Replicating And Repairing The Genome: From Basic Mechanisms To Modern Genetic Technologies. Kenneth N Kreuzer

      Figure 2.5. The trombone model of DNA replication. The figure depicts one round of Okazaki fragment synthesis, with only the two DNA polymerases and replicative helicase shown for simplicity. Newly synthesized DNA is in red, and RNA primers (also red) are numbered. Note that the overall structures at the top and bottom are identical, except that one additional Okazaki fragment has been synthesized and the leading strand is extended accordingly. See text for detailed discussion of the steps in this model.

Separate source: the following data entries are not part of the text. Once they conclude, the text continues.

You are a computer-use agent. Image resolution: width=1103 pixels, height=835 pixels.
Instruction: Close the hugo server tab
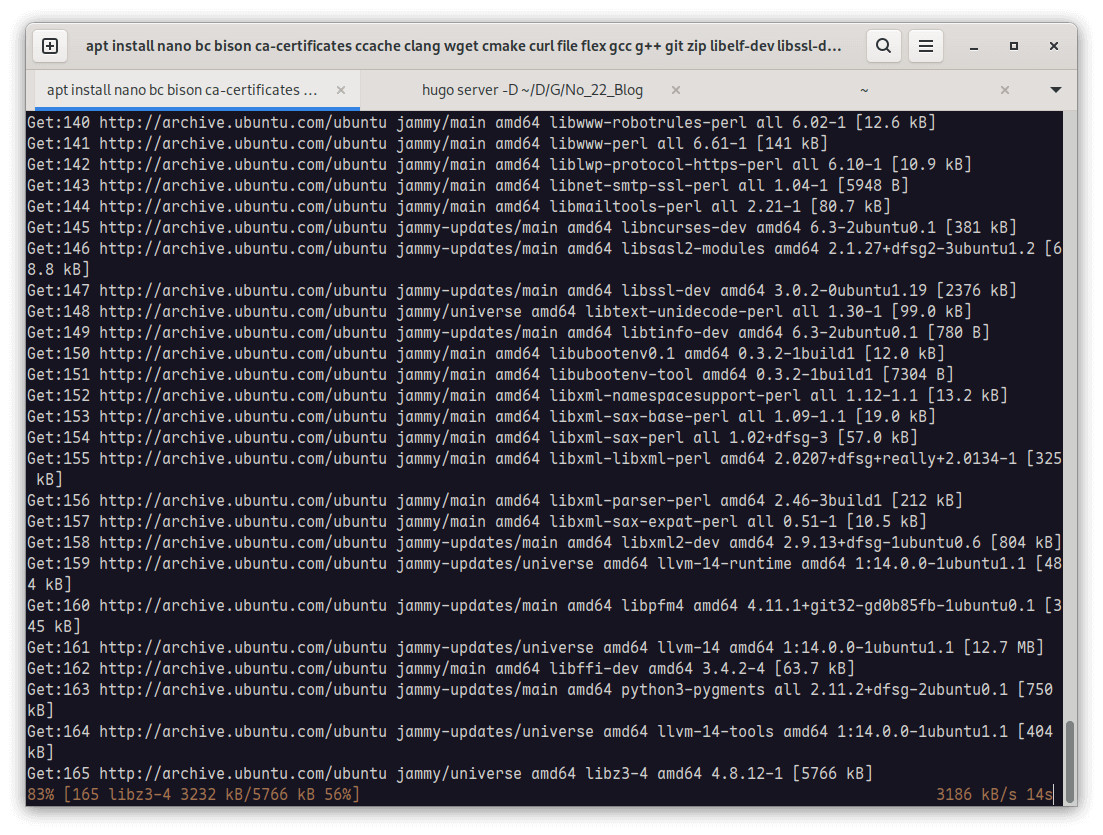pos(673,90)
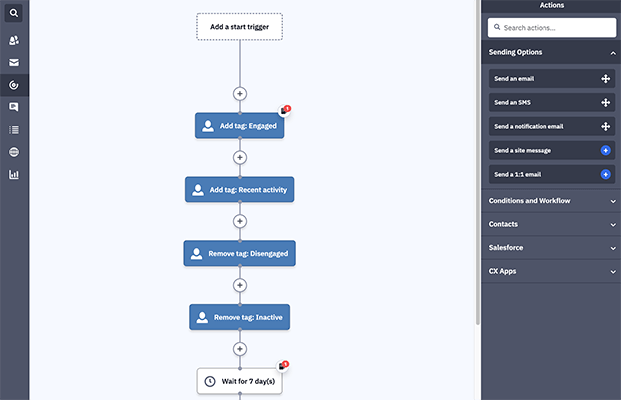The image size is (621, 400).
Task: Expand the Salesforce actions section
Action: point(612,247)
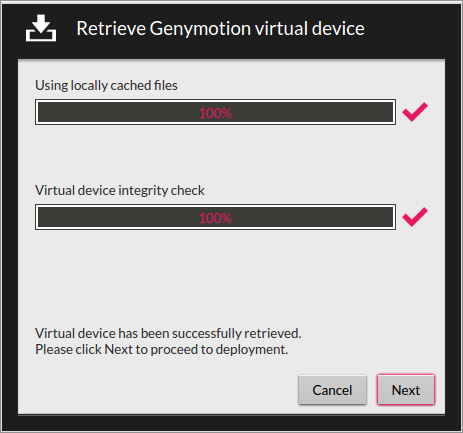The width and height of the screenshot is (463, 433).
Task: Click the 'Retrieve Genymotion virtual device' title
Action: 220,28
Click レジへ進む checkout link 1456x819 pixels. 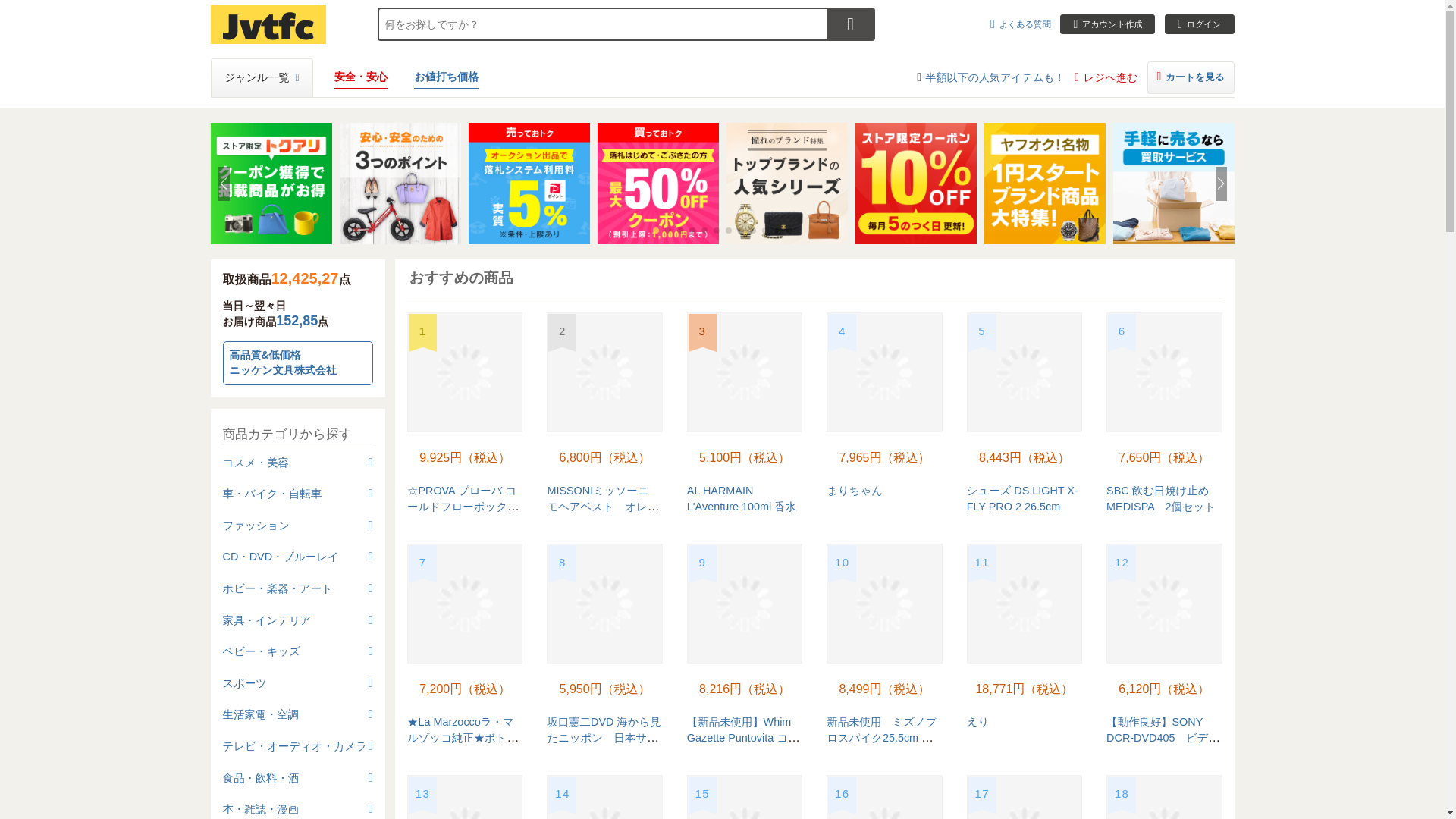(1106, 77)
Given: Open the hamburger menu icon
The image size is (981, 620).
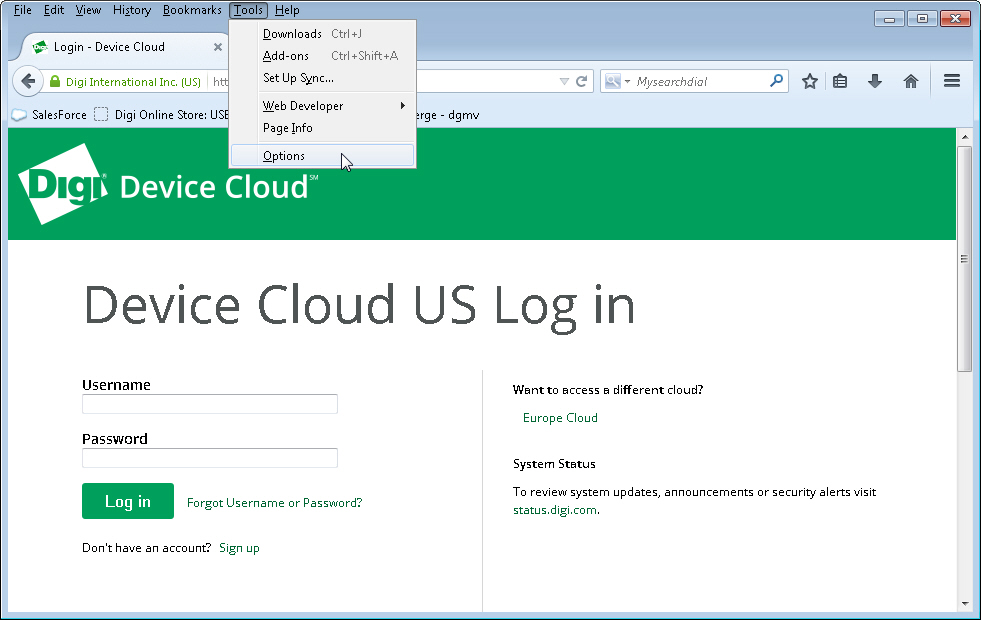Looking at the screenshot, I should tap(952, 82).
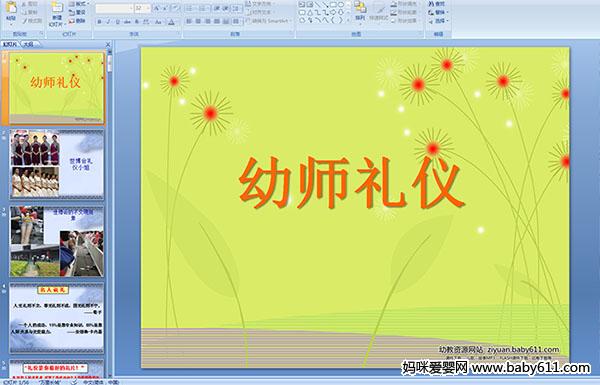Toggle italic formatting
The width and height of the screenshot is (600, 385).
108,22
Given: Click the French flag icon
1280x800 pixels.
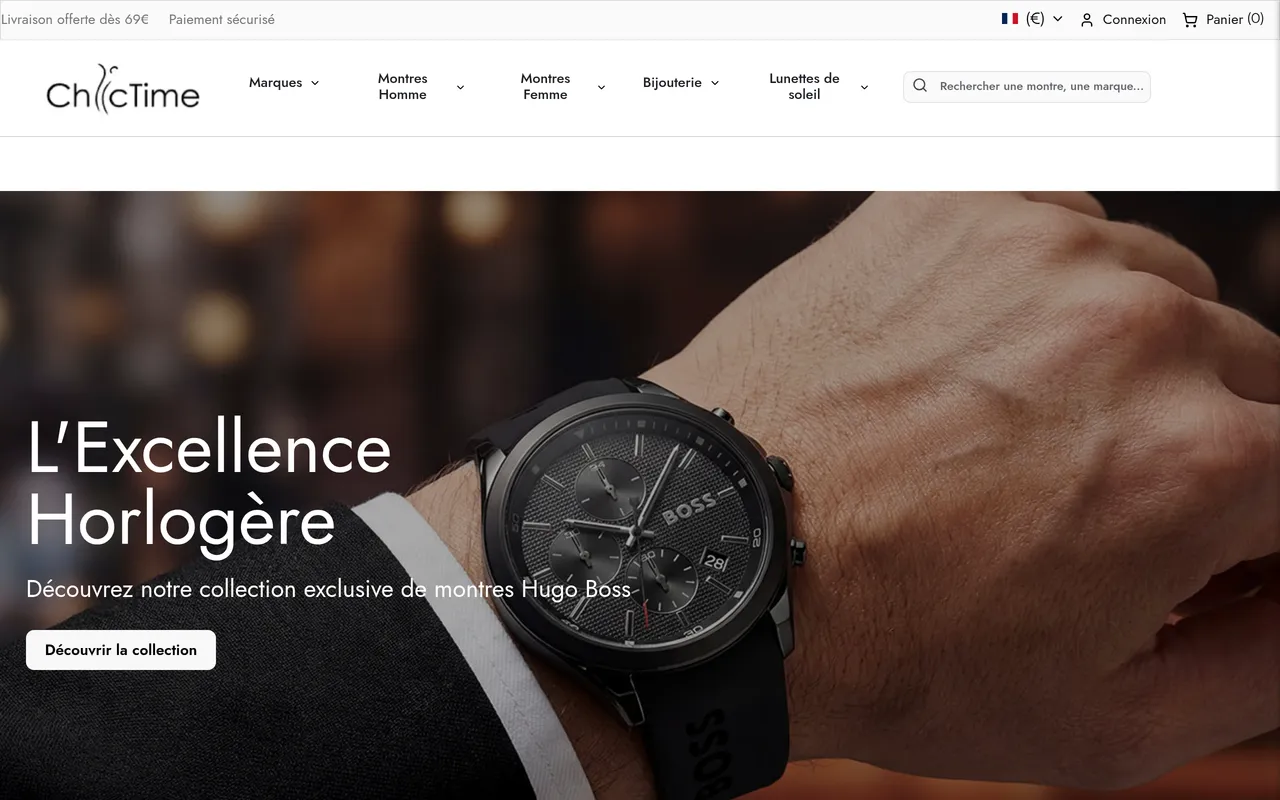Looking at the screenshot, I should (1010, 19).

      The looping model raises an important question — what happens if DNA polymerization on one of the strands is stalled or blocked? Does the polymerase on the other strand continue synthesizing DNA? This would create a dangerous situation, with a long stretch of ssDNA on the strand with the blocked polymerase and a complete uncoupling of the two DNA polymerases of the replisome. This question has been approached with a very special replication substrate using the T7 replication system (see “How did they test that?” at the end of this chapter). Polymerase extension on the lagging-strand template was blocked by incorporation of a special “chain-terminating” dideoxynucleotide only on that strand. Dramatically, synthesis of both the leading and lagging strands were strongly inhibited, demonstrating that the leading-strand polymerase halts when the lagging-strand polymerase is inhibited. Thus, the replisome is highly coordinated and the polymerases on the two strands somehow communicate with each other to maintain this coordination.

      While a looped lagging strand is likely to be generally applicable to the process of DNA replication throughout biology, some of the Figures in the remainder of this book will show the “old-fashioned” splayed-out version for simplicity. Keep this in mind when you consider those simplified figures.

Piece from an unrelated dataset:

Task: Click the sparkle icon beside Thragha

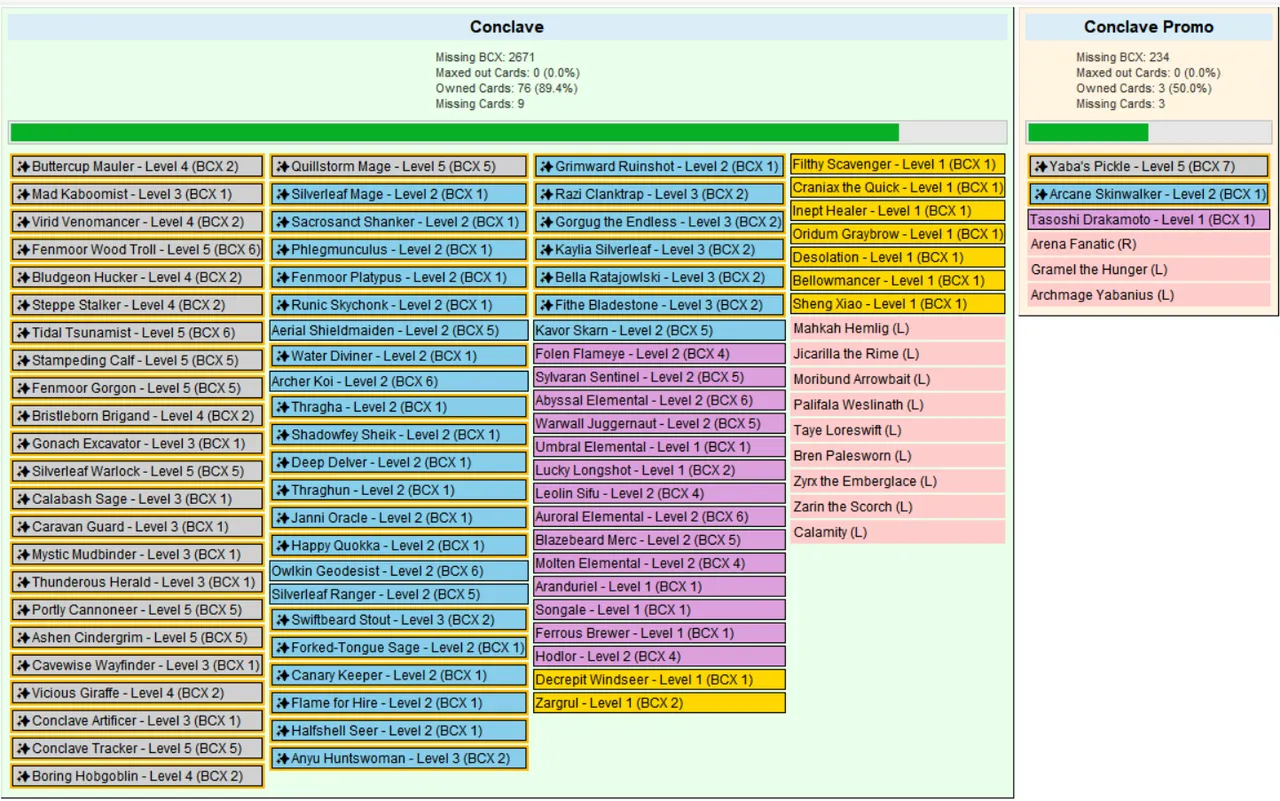Action: click(283, 407)
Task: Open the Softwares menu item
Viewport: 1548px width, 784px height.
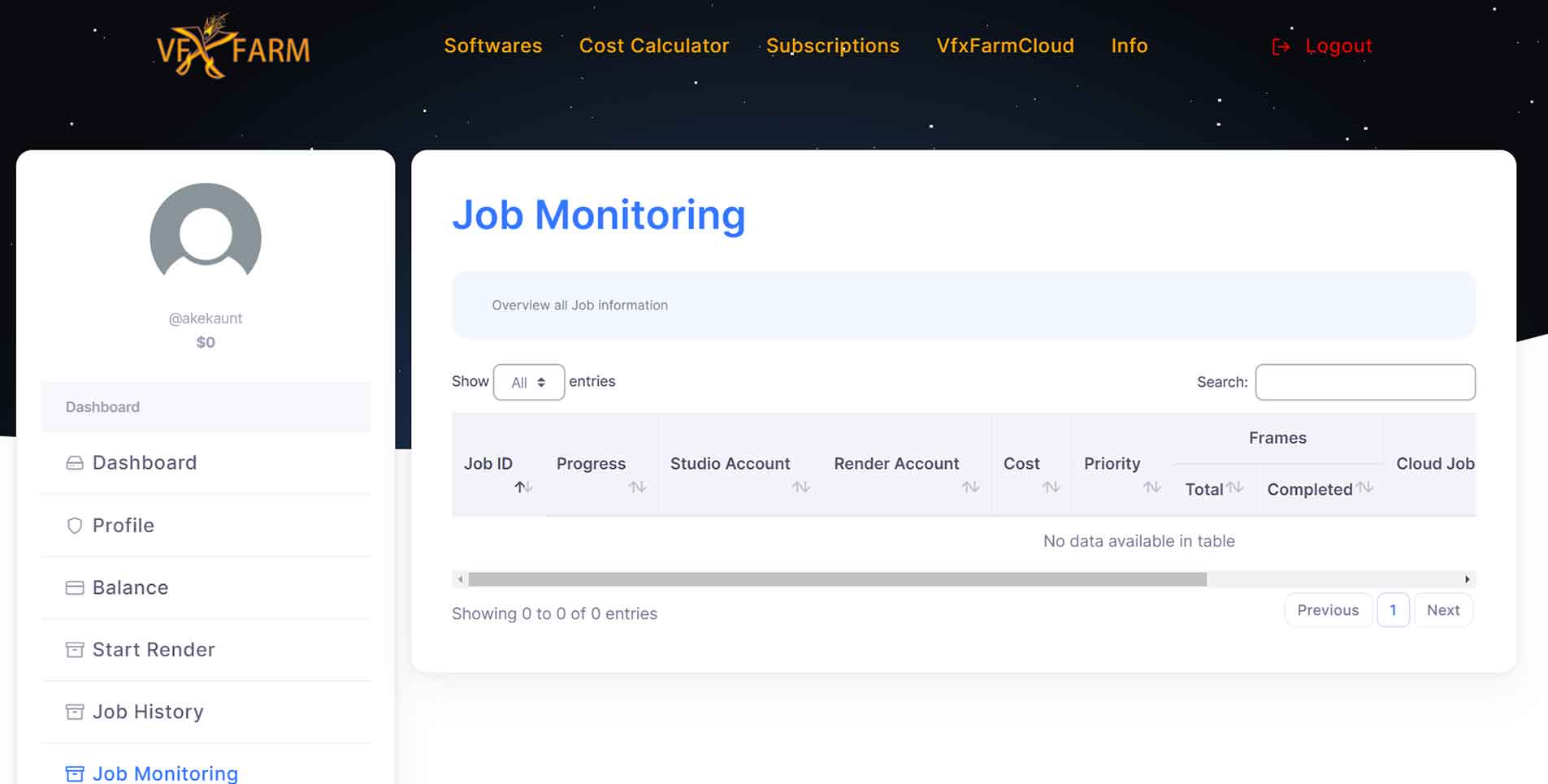Action: 492,45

      2.6Structural model for the T7 replisome

      A recent culmination of structural approaches provides a dramatic and informative three-dimensional model for the T7 replisome. One key study determined the structure of a complex of the helicase/primase with T7 DNA polymerase in the absence of DNA, using X-ray crystallography and other methods (Figure 2.6A). The helicase/primase was in a heptameric form, consistent with the DNA-free form discussed above. Somewhat surprisingly, the complex contained not two but three copies of the DNA polymerase! The authors speculated that the third DNA polymerase might serve as a spare, available to exchange with one of the actively synthesizing polymerases if the latter became blocked or disabled.

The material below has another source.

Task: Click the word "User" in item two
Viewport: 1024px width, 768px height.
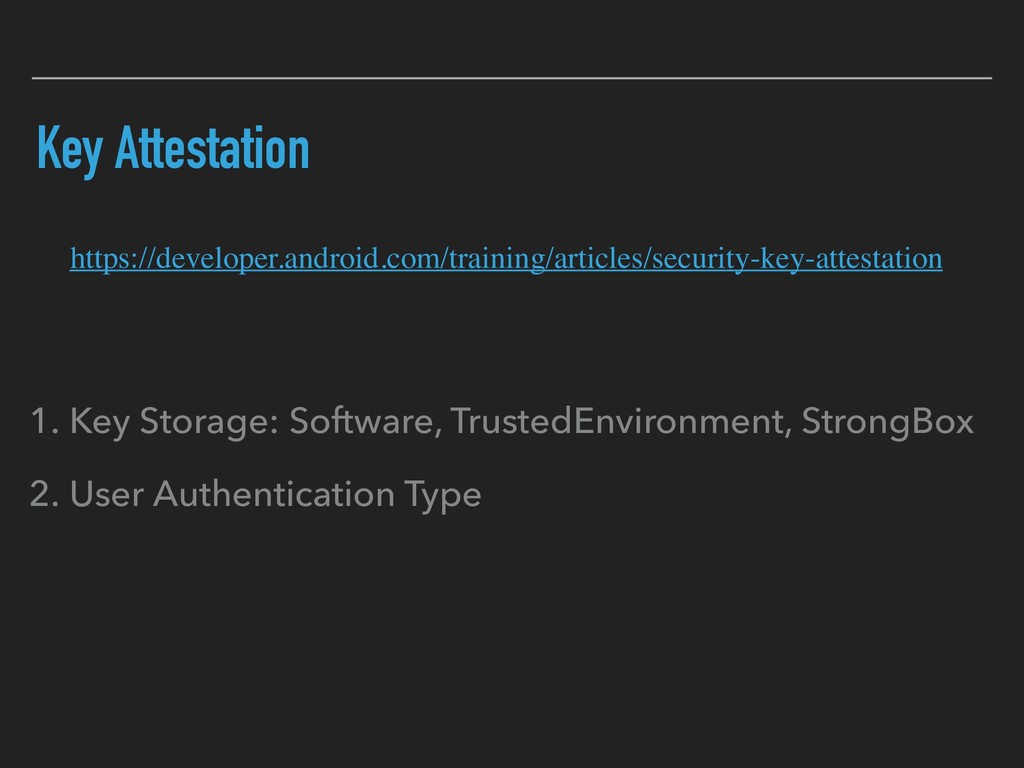Action: click(x=102, y=494)
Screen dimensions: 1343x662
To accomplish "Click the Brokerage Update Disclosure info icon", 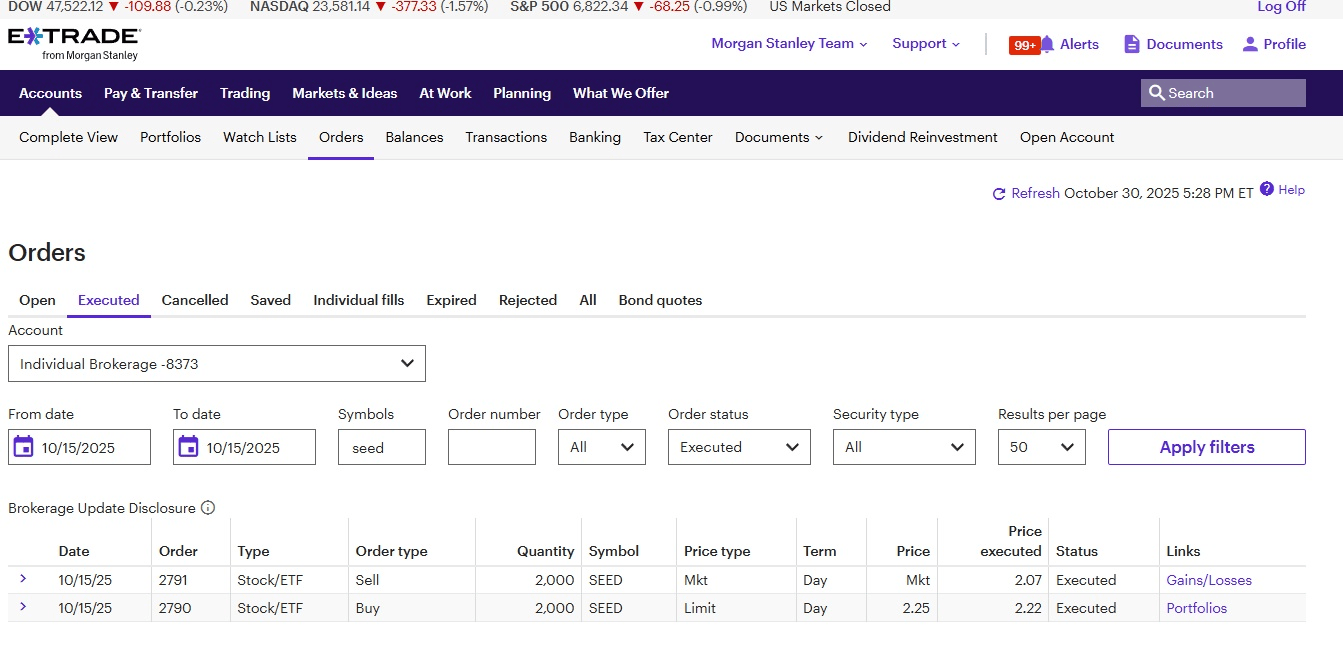I will 208,508.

      More recently, a method called cryo-electron microscopy (cryo-EM) was used to determine the structure of the T7 replisome complexed with DNA that mimics a replication fork (Figure 2.6B and cartoon in Figure 2.6C). In this case, the helicase/primase was in a hexameric form, as expected when bound to ssDNA (see above). As in the previous study using X-ray crystallography, three DNA polymerases were bound to the helicase/primase complex. In the cryo-EM study, the two active polymerases (leading and lagging strand) could be identified, and the third polymerase did appear as a spare, showing no engagement with a DNA primer/template.⁴

      This stunning model of an active replication complex has several notable features that illuminate the replication process. Starting at the parental DNA, the separation point of the parental duplex is actually within the leading-strand polymerase, not the helicase! This came as a surprise to those who expected that the unwinding enzyme would be at the frontline of an unwinding reaction. However, recall that unwinding by the helicase is greatly accelerated when it is in complex with polymerase, and the two proteins clearly work in concert with one another (see above).